Décision CJ Benelux du 30 septembre 2025 : affaire « Eiffel World »
CJ Benelux, 2e ch., 30 sept. 2025, C-2024/03, Eiffel World c/ ADGE & a.
La Cour de Justice Benelux (CJ Benelux) annule la décision de radiation de la marque verbale « EIFFEL » déposée par la société luxembourgeoise Eiffel World (décision OBPI n°3000382). Elle retient que ni la mauvaise foi (art. 2.2bis, al. 2, CBPI) ni le caractère trompeur (art. 2.2bis, al. 1er, g) ne sont établis.
Faits & procédure
- La société Eiffel World, dépose la marque « EIFFEL » le 13.12.2018, laquelle est enregistrée 12.06.2019 sous le n° 1386899 dans les classes 3, 6, 9, 14, 18, 24, 25, 32, 33, 35, 36, 37, 42, 43, 45. M. Philippe Couperie Eiffel, descendant de Gustave Eiffel, étant alors dirigeant et co-gérant de la société Eiffel World.
- L’Association des Descendants de Gustave Eiffel (ADGE), M. Alain Coupérie-Eiffel et Mme Delphine Berthelot-Eiffel demandent la radiation de cet enregistrement du fait que la marque aurait été déposée de mauvaise foi et pourrait tromper le public sur l’origine des produits marqués.
- L’OBPI (11.12.2023) accueille la demande en se fondant sur l’historique conflictuel entre les parties et sur un engagement ancien de Philippe Coupérie-Eiffel datant de 1995, alors que ce dernier, qui avait fondé l’ADGE, en était alors un membre important.
- La société Eiffel World dépose alors un Recours devant la CJB afin d’obtenir l’infirmation de la décision OBPI n° 3000382.
Le raisonnement de la Cour
1) Mauvaise foi – rappel des critères
La mauvaise foi suppose une intention malhonnête, appréciée globalement au vu d’indices objectifs et concordants (jurisprudence de la CJUE et du TUE Lindt, Koton, Skykick). La bonne foi est présumée ; la charge de la preuve pèse sur le demandeur en nullité.
2) Pas de droit absolu au patronyme au Benelux
La Loi Benelux ne protège pas spécifiquement le nom patronymique. Le fait qu’un signe coïncide avec un patronyme n’est pas en soi un obstacle à l’enregistrement de ce signe comme marque. La Cour en tire deux conséquences :
- L’accord préalable de l’ADGE (association française) n’est pas requis pour un dépôt Benelux ;
- Les engagements privés passés entre l’ADGE et M.Philippe Coupérie-Eiffel en France ne lient pas la société Eiffel World et ne sauraient produire d’effet universel.

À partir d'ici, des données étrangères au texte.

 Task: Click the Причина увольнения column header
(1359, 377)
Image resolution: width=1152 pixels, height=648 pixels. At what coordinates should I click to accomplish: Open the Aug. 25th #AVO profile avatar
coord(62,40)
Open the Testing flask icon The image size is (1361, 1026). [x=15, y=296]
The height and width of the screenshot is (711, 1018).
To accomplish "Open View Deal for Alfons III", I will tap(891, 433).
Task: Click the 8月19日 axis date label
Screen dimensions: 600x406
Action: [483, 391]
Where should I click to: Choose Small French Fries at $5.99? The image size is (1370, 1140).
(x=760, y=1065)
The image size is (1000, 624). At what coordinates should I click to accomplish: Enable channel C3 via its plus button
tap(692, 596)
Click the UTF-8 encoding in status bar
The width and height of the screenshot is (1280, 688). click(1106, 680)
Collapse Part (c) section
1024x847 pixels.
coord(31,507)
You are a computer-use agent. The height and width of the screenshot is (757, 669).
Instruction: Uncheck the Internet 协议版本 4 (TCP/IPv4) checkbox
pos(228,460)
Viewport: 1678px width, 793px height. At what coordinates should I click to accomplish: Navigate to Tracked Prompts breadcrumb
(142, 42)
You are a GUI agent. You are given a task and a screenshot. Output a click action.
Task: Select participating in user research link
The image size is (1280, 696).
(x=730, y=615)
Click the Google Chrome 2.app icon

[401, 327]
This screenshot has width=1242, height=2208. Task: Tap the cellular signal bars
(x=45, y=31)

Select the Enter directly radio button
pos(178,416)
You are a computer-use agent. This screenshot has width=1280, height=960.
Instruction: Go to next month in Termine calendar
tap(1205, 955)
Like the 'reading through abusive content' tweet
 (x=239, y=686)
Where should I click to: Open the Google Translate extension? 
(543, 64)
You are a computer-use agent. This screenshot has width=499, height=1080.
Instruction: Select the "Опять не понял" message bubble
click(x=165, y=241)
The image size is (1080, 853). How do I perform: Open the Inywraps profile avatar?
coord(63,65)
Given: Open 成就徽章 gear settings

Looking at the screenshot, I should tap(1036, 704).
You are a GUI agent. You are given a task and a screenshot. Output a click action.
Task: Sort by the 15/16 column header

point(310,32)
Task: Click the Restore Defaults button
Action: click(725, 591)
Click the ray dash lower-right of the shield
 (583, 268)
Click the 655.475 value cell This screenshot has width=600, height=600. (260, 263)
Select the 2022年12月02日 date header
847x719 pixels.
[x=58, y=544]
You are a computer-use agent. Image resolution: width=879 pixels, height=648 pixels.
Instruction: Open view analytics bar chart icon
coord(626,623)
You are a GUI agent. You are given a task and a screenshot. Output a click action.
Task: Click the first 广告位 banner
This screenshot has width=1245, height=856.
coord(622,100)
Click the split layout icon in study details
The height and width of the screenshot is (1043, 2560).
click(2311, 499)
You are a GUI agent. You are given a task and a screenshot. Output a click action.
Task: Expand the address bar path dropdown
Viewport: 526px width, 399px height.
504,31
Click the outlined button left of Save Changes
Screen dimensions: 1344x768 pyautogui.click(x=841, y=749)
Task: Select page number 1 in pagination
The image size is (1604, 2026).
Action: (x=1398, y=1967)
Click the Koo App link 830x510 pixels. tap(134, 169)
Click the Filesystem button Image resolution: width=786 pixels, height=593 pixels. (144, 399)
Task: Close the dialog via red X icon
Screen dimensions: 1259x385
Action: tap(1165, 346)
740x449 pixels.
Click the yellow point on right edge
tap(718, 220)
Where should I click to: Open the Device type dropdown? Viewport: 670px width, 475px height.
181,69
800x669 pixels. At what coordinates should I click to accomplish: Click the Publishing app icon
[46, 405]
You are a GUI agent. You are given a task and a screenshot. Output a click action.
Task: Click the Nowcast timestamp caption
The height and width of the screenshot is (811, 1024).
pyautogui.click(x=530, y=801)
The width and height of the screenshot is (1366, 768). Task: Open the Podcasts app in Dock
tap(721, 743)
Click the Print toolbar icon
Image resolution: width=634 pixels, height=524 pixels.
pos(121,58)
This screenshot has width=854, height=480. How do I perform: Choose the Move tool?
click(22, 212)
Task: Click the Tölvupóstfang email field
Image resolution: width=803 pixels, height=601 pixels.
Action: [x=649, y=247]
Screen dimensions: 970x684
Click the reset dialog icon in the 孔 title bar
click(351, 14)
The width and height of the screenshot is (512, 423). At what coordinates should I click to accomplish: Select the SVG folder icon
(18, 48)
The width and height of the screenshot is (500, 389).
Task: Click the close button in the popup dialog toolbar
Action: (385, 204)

3) Absence d’indices concordants de fraude
- L’ADGE n’a pas d’activité ni de notoriété particulière au Benelux, où elle n’exploite pas le nom « EIFFEL » à titre de marque ;
- L’argument tiré de l’absence d’usage sérieux ne suffit pas à révéler une intention malveillante, faute d’autres éléments objectifs : même si Eiffel World n’a pas utilisé sa marque au Benelux entre la date de son dépôt et celle de l’introduction de l’action en radiation, ce dépôt de marque n’est pas en soi constitutif de mauvaise foi.
- Aucune démonstration n’est apportée d’un profit indu de la renommée de Gustave Eiffel par la société Eiffel World.
En conséquence la mauvaise foi n’est pas établi, et la décision de l’OBPI (Office Benelux de la Propriété Intellectuelle) doit être infirmée sur ce point.
4) Caractère trompeur – exigence probatoire élevée
La tromperie suppose action effective d’induire en erreur ou un risque suffisamment grave pour le public pertinent, au regard des produits/services visés.
Or, faute d’activité/notoriété de l’ADGE au Benelux, aucun lien spontané du public entre la marque « EIFFEL » et l’ADGE n’est démontré ; aucune attente spécifique quant aux caractéristiques des produits/services n’est identifiée. En conséquence, la tromperie de la part d’Eiffel World n’est pas avérée et la décision de l’OBPI sera également infirmée sur ce point.
En pratique cet arrêt souligne la conception Benelux en matière de marques, d’interpréter les textes de façon rigoureuse tout en adoptant une approche libérale (commercialement parlant) des conséquences de cette interprétation.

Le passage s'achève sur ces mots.